As oil markets continue to swing between focussing on supply concerns and recession worries, the US EIA’s Short Term Energy Outlook (STEO) will require a lot of scrutiny, with the focus likely to be on headline oil demand, but perhaps more attention will need to be paid to product demand prospects, given some evidence of demand destruction, but as with crude output, still very obvious constraints on refining capacity. Kenya holds what will be a very closely contested presidential election. A busy day for govt bond auctions sees the UK sell 29-yr, Germany 2-yr, Austria 10 & 22-yr and the US kick off this week’s quarterly refunding with $42 Bln of 3-yr. Amid all the volatility in the cryptoverse and the failure of a number of related businesses, Coinbase Global is likely to get the most attention among today’s companies reporting corporate earnings, with Abrdn, Munich Re and Suntory also to generate some headlines.

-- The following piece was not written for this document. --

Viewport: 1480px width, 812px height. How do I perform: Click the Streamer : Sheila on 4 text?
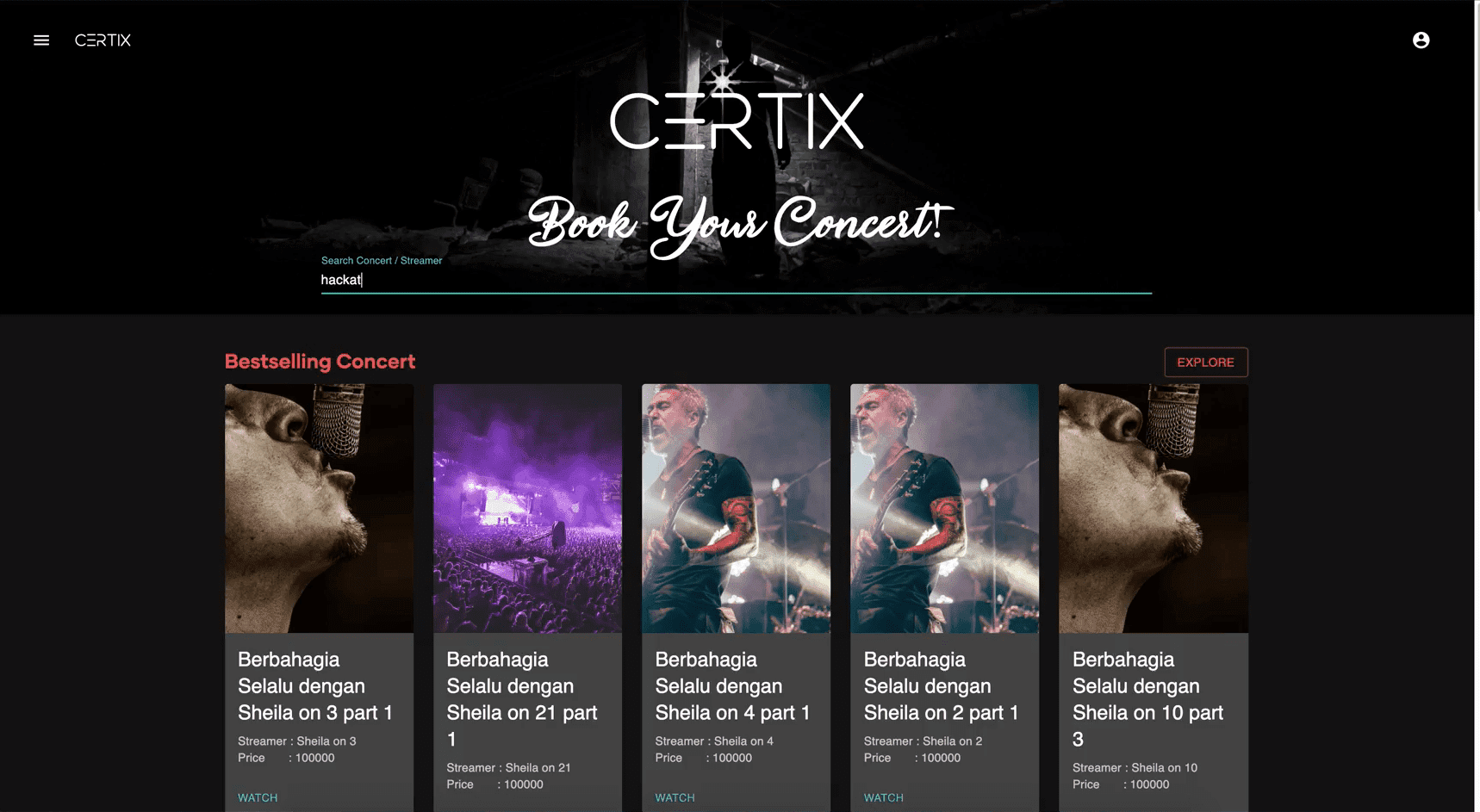tap(714, 741)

Thought for the day on the Unemployment conundrum: for the best part of twenty years regular wages for the majority of working people have been under intense downward pressure, both due to a highly mobile global workforce and other forces of globalization and advances in technology. That workforce is now much less mobile, workforce demographics are increasingly adverse in most countries, and labour skills shortages were all too evident long before the pandemic. Wages are singularly failing to keep up with the current bout of inflation, which in a country such as the UK (and in much of the Eurozone) has been true for most of the past decade. The assumption that hiking rates will ease tight labour markets, without a sharp contraction in output is therefore deeply flawed, and given that governments, corporates and households have accumulated so much more debt than there has been growth in output or wages, it looks to be a simultaneous recipe for some form of debt crisis.
** U.S.A. – July NFIB Small Business Optimism **
NFIB Small Business Optimism will bear a lot of scrutiny, even if headline is expected to be unchanged at the 9 year low of 89.5 posted in June. But after the plunge in June ‘Expect Higher Sales’ to -28 from -15, amid weakening, though not soft, labour demand (‘Plan to Hire’ has already been published for July at 20 vs. 19 in June 26 in May), and with Economy expectations plummeting to yet another record low in June, the details will be as, if not more important than the headline. But as has been previously noted, the very heavy political influence on views about the economy (particularly in this and the Michigan Sentiment surveys), the ostensibly dismal outlook has to be treated with a good deal of caution.
** China – July Credit Aggregates **
Credit Aggregates should be published today. After a huge boost from local govt borrowing and targeted CRR cuts in June, Aggregate Social Financing is expected to drop back to just CNY 1.325 Trln from June’s CNY 5.17 Trln, with seasonal effects accounting for much of the drop, though the moves to prop up the calamitous property market suggests some modest upside risks.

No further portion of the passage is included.